» Instructions for the task
Render the lines of the material below as a JSON list of strings, one string per line, from the line containing "You are a GUI" through the end of the material, inclusive. Skip blank lines and leave the pictures out.

[Word and element location data]
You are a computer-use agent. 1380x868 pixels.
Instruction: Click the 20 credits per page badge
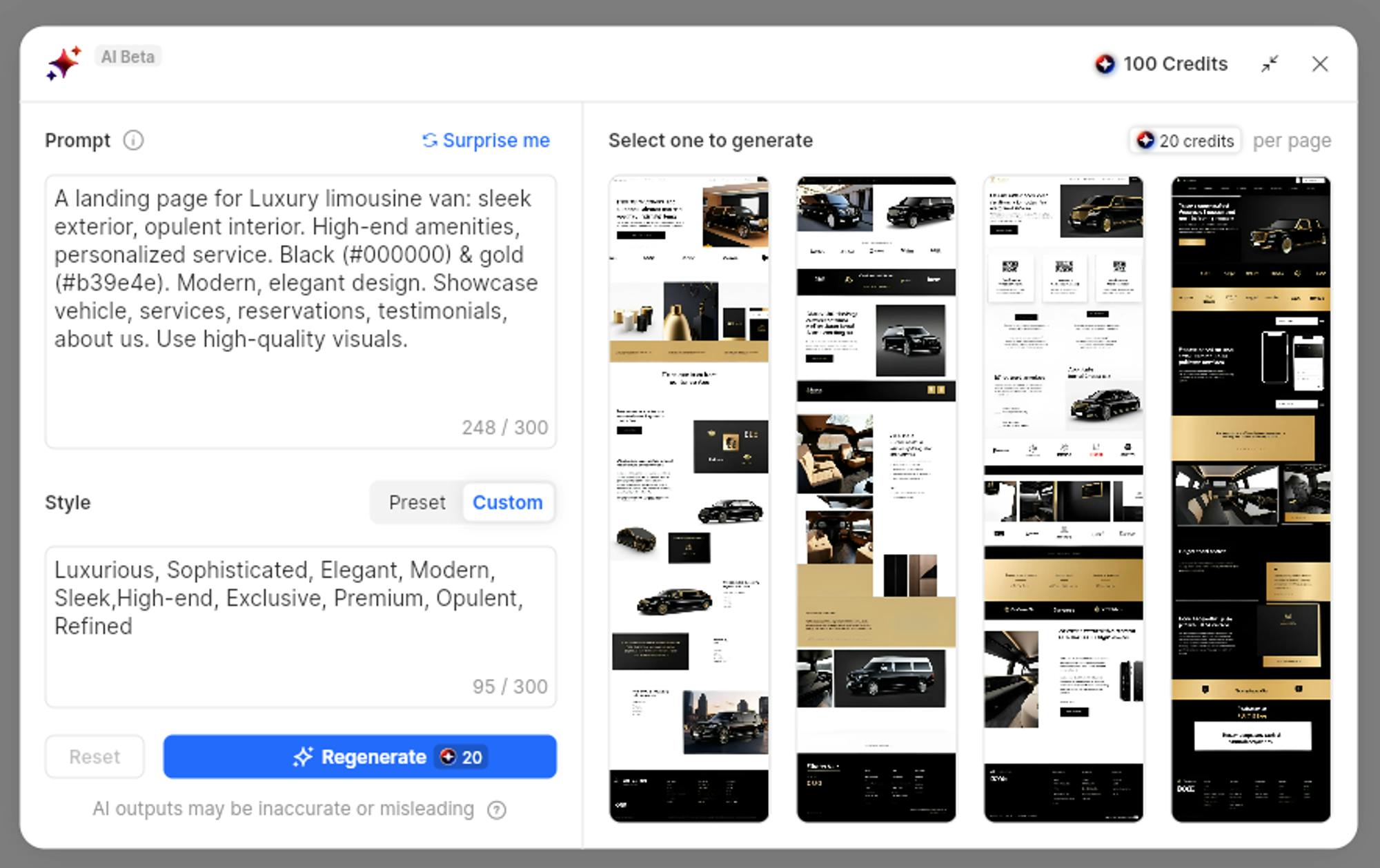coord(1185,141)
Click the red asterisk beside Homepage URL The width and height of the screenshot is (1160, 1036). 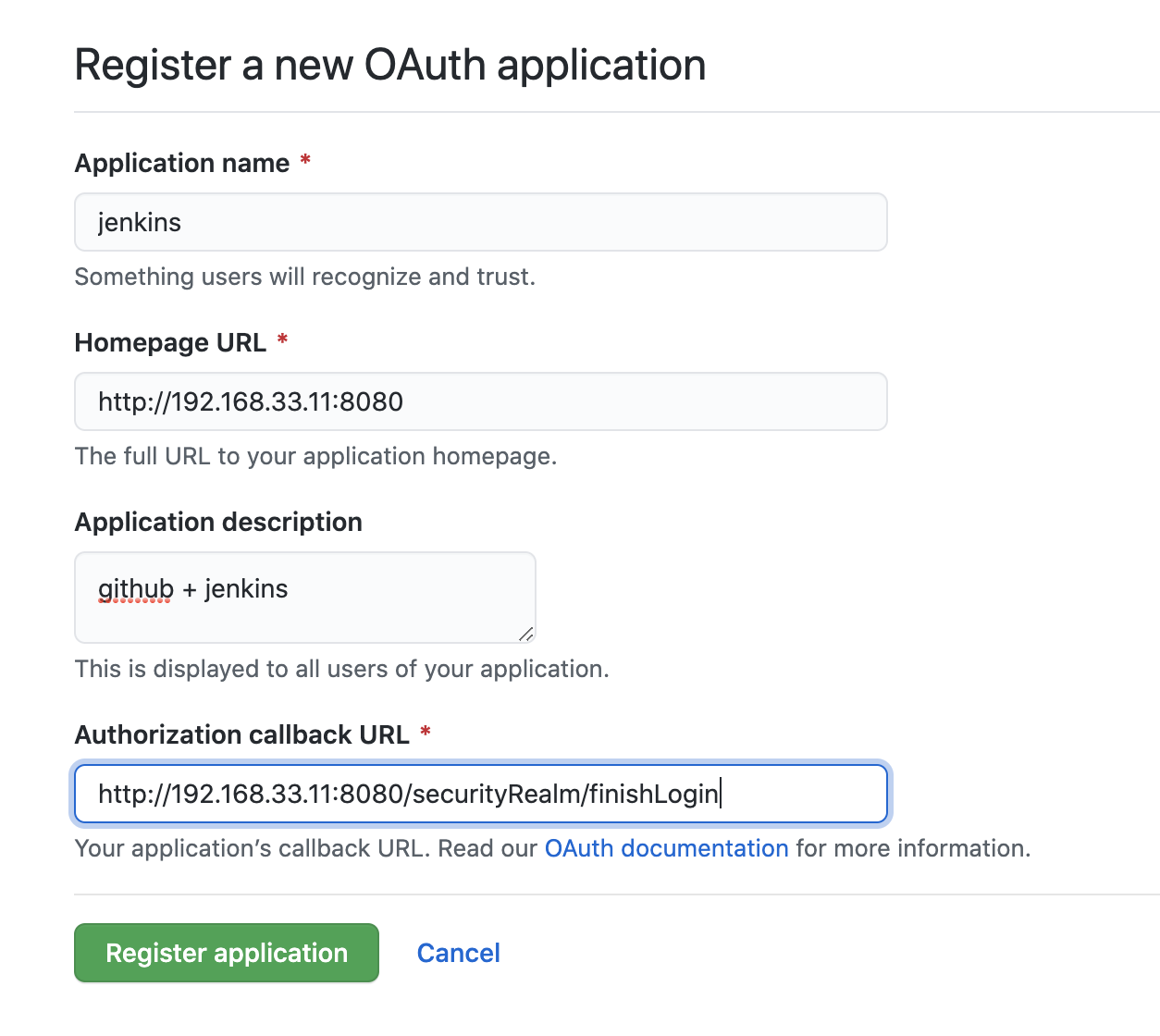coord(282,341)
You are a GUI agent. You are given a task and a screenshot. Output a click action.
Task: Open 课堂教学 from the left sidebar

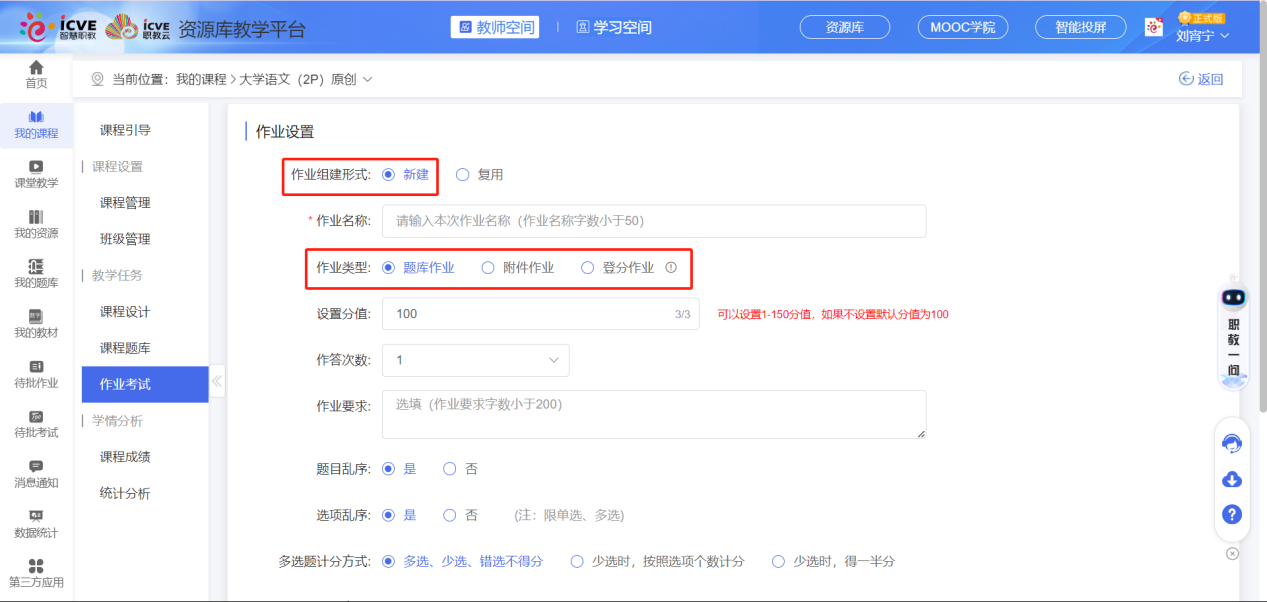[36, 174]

» Final result
[
  "You are a GUI agent. You are given a task and a screenshot. Output a click action.",
  "Task: Open 课堂教学 from the left sidebar",
  "[36, 174]"
]